The aldermen who voted against the parade again did not explain their reasoning. Aldermen Ben Carver, who earlier had told a local newspaper that his constituents had supported his original vote, said Tuesday that he had received “numerous, numerous” threats over his earlier “no” vote.
The city’s first-ever gay pride parade was proposed as part of a larger set of events, organized by Turner and McDaniel, also a Mississippi State University student. They said they wanted to hold a parade in downtown Starkville to show the presence of LGBTQ people as part of the larger community. Thanks to the university, Starkville is more cosmopolitan and diverse than many Mississippi towns.

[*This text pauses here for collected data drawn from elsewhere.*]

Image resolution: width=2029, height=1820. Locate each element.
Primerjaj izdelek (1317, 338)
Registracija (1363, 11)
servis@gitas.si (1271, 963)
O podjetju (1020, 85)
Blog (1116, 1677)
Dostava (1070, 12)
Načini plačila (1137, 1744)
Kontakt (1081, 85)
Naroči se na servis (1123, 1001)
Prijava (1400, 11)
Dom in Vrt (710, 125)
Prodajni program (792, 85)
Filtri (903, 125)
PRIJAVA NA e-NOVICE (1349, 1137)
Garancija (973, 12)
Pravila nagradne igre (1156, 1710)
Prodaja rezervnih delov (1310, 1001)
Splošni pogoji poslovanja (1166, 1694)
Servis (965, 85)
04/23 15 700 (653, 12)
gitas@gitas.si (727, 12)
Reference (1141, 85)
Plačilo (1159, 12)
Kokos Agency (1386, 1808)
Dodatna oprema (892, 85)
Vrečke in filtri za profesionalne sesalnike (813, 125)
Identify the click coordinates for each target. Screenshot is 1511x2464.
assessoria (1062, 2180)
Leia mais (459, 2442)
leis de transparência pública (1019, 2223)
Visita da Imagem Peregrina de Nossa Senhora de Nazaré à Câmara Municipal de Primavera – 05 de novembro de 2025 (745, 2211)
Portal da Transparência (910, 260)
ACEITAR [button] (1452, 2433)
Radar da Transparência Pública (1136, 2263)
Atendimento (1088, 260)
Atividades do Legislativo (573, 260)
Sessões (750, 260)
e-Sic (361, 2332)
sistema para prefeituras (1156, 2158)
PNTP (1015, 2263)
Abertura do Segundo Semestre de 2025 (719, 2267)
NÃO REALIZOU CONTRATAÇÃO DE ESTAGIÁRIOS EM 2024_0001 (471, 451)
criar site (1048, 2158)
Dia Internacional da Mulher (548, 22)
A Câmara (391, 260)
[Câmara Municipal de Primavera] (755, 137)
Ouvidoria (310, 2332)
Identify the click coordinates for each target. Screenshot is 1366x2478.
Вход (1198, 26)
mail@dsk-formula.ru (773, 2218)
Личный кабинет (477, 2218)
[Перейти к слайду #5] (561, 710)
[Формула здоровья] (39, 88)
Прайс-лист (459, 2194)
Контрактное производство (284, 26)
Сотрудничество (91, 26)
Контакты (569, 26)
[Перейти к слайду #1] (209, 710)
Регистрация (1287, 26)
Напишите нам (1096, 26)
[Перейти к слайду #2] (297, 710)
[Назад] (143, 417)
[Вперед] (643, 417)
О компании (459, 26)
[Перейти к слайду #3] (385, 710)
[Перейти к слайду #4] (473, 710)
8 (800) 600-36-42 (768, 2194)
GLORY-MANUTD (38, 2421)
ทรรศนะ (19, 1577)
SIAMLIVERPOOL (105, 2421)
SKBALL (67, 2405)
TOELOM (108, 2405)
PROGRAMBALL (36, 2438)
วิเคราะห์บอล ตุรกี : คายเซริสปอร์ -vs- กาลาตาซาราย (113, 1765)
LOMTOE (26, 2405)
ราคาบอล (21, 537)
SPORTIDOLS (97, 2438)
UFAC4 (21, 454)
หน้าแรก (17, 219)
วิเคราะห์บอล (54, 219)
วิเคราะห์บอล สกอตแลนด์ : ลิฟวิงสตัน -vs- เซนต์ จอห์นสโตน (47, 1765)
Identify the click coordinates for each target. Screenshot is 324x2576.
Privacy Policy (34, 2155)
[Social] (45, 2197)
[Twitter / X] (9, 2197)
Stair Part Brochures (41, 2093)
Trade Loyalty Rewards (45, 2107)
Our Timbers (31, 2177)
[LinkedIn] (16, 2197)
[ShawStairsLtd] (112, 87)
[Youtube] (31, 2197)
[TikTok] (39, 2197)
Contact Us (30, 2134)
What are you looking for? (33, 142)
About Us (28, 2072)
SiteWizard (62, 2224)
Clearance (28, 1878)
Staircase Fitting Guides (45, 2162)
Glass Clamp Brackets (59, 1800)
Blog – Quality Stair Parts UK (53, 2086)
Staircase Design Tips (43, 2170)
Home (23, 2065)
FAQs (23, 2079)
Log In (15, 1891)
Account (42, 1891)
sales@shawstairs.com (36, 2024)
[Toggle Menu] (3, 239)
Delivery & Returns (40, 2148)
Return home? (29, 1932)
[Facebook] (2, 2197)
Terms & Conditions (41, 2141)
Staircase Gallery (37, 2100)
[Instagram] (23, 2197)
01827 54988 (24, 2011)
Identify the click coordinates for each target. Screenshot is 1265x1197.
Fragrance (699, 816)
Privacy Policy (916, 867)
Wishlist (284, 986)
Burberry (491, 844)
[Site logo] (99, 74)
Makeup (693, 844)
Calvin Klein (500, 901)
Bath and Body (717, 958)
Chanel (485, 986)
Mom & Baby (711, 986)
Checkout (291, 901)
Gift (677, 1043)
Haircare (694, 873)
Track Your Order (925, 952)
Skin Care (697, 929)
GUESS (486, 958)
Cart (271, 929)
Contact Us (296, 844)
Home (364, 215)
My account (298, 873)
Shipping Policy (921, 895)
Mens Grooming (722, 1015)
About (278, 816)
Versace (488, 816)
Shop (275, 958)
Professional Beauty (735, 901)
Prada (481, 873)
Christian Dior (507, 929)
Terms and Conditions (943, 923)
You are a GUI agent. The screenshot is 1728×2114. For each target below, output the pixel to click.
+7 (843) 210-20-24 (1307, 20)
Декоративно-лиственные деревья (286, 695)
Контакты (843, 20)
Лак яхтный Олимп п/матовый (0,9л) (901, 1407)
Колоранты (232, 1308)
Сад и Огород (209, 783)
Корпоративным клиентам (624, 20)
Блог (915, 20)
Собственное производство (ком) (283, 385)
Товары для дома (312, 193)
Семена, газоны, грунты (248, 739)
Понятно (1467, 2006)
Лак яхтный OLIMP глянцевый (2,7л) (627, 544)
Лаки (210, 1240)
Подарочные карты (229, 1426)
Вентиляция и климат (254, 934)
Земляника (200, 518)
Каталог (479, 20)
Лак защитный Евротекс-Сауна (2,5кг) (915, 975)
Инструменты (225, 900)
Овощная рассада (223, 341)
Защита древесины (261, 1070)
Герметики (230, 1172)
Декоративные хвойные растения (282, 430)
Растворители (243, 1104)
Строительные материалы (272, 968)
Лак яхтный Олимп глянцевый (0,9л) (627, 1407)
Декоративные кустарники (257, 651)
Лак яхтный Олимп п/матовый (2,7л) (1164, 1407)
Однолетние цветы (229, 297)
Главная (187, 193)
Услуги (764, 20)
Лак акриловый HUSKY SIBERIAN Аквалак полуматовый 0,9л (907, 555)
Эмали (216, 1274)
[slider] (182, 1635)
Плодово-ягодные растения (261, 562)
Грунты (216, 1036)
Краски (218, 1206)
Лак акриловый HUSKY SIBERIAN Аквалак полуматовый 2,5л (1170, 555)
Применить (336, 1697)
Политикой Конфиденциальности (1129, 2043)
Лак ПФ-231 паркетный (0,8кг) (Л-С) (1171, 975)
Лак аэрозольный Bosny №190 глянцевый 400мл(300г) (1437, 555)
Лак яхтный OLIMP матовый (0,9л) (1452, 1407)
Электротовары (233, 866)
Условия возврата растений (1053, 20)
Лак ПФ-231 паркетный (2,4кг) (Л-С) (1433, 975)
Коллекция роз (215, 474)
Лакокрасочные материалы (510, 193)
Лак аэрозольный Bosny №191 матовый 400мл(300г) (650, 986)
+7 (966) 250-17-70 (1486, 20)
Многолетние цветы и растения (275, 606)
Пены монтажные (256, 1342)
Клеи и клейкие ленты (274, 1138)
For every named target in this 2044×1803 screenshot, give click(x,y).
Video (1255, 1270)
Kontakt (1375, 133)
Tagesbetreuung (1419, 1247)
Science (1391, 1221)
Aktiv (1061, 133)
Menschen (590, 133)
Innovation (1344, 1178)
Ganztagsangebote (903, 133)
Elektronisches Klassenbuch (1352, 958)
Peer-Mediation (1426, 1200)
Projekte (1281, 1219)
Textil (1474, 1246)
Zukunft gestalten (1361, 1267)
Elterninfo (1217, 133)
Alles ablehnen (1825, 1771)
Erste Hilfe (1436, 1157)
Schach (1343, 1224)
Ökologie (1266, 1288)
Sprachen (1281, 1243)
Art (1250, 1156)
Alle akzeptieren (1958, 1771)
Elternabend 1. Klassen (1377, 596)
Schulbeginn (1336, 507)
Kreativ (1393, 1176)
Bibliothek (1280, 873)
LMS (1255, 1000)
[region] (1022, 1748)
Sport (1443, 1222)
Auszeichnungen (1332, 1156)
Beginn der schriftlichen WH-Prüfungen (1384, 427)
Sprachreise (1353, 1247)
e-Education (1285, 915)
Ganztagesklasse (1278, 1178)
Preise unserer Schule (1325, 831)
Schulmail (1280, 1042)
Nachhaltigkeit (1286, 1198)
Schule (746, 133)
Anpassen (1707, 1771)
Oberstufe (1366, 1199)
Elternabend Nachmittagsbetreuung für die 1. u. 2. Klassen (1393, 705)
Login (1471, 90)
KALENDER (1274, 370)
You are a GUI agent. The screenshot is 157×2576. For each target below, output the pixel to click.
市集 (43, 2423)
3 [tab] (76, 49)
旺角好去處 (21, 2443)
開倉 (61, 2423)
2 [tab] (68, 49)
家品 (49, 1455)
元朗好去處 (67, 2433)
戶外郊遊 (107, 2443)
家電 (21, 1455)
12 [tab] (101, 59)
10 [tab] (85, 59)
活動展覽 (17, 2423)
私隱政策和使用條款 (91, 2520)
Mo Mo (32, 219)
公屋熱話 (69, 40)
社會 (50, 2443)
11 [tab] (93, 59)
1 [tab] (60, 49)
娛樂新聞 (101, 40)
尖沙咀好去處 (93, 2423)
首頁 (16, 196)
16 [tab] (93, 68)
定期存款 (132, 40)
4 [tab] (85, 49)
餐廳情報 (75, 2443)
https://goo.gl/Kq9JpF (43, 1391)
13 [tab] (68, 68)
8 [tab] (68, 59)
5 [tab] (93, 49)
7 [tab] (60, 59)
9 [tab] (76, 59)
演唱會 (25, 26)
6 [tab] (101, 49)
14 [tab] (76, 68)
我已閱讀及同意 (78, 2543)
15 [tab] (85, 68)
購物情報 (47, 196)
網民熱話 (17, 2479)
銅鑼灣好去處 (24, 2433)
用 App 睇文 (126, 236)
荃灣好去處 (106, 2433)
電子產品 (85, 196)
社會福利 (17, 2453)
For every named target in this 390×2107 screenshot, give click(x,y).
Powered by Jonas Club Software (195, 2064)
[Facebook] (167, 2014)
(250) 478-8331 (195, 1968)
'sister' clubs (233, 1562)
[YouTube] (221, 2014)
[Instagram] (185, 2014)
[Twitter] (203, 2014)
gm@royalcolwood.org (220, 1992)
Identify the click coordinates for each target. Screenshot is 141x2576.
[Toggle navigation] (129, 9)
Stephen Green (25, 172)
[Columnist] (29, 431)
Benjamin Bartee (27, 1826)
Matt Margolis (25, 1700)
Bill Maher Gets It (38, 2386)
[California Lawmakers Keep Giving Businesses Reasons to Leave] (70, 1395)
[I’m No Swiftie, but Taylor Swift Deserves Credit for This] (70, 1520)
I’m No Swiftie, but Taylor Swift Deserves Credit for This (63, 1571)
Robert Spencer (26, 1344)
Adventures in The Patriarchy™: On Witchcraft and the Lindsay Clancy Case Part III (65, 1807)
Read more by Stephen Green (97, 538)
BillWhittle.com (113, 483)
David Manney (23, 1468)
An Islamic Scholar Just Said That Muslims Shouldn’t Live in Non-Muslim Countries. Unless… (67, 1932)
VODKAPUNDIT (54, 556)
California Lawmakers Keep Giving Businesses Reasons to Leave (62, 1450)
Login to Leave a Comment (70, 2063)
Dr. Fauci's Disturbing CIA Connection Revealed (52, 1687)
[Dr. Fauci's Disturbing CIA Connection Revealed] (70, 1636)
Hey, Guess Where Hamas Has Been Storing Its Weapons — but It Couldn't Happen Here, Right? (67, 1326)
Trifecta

Starkville has a recent history of public contention over lesbian, gay, bisexual and transgender issues. In 2015, aldermen repealed a resolution that made Starkville the first city in Mississippi to denounce discrimination based on sexual orientation. The same day, aldermen also repealed a city health insurance policy that allowed employees to insure same-sex partners. Gay marriage was legalized later that year nationwide by the U.S. Supreme Court.
The city meeting room was crammed past its capacity Tuesday, with people standing in the lobby. Supporters told aldermen that rejecting the parade was an assault on members of the community.
“The decision not to allow a pride parade in Starkville doesn’t make me any less gay, and it doesn’t quiet my voice, and it isn’t going to make me want to move,” Starkville resident Megan O’Nan, said. “But it tells a very special part of this community that we don’t matter.”
Opponents, though, asked aldermen to uphold their original decision. Tim Cummings said he wasn’t bigoted, but said his study of anatomy as a veterinarian taught him that same-sex relationships are unnatural.
“Who’s really doing the bullying? Have you really touched base with the constituents in your district versus the outsiders or the ‘loud and proud?’” he asked.